Listed entries:
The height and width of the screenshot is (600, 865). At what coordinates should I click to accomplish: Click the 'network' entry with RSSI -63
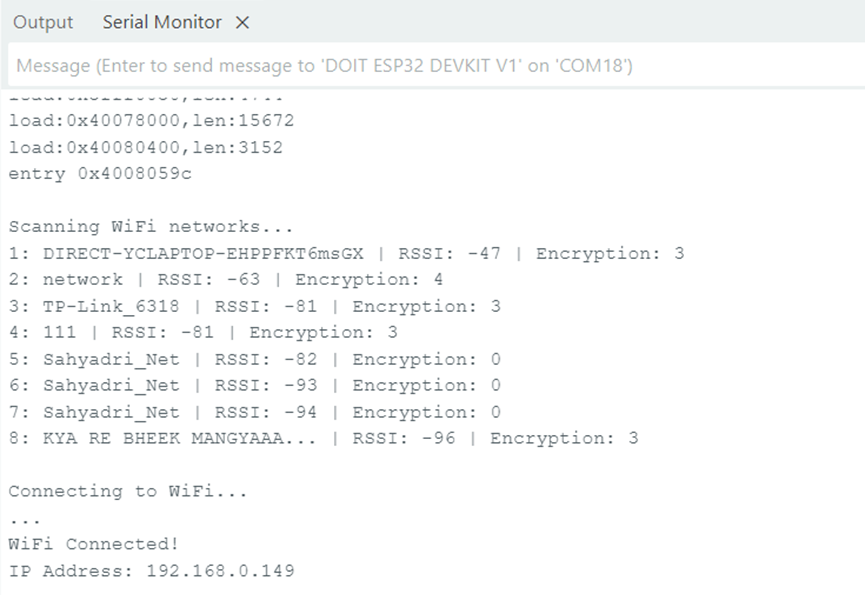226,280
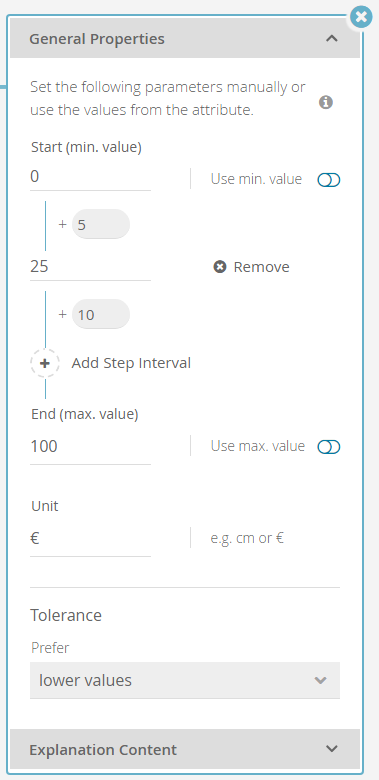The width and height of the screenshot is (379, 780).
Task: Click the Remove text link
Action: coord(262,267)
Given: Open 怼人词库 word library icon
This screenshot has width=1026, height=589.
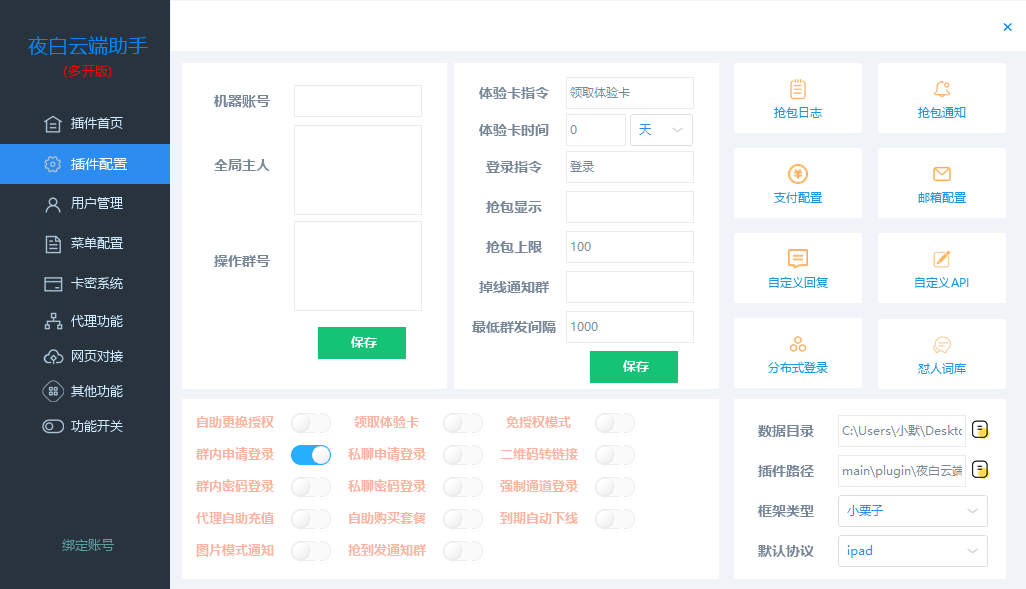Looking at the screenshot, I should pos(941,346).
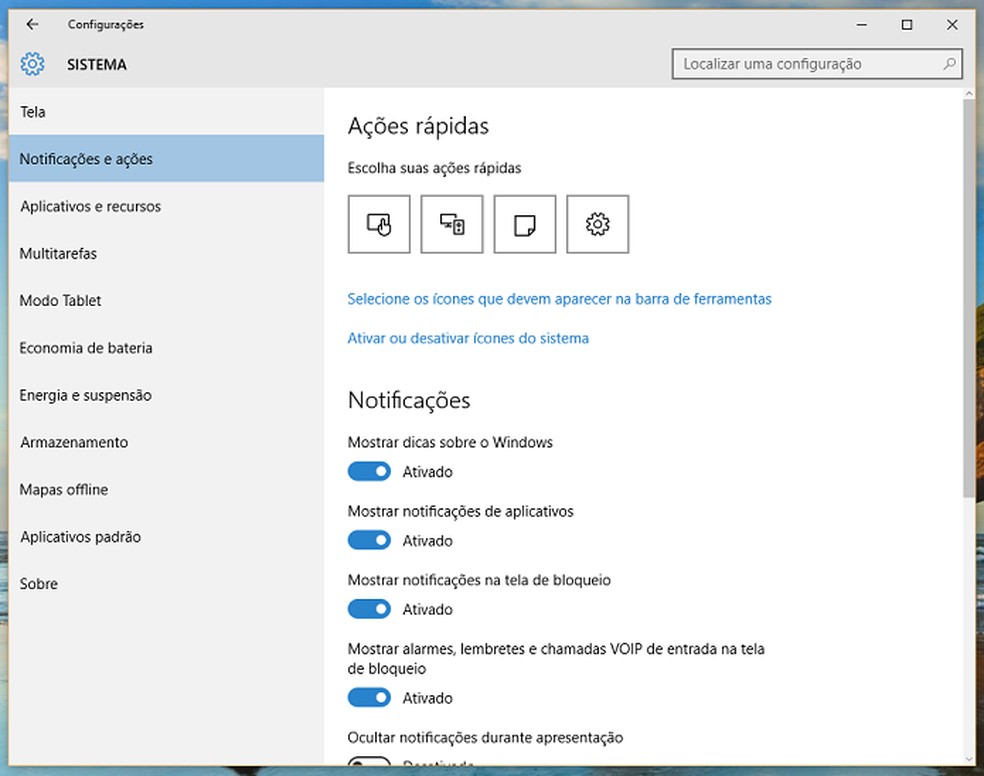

Action item: Give the material above again exactly as it stands, minus any images.

Your response:
The height and width of the screenshot is (600, 865). At what coordinates should I click to accomplish: Click the 'network' entry with RSSI -63
226,280
The width and height of the screenshot is (379, 780).
Task: Click the Remove text link
Action: coord(262,267)
Given: Open 怼人词库 word library icon
This screenshot has width=1026, height=589.
Looking at the screenshot, I should pos(941,346).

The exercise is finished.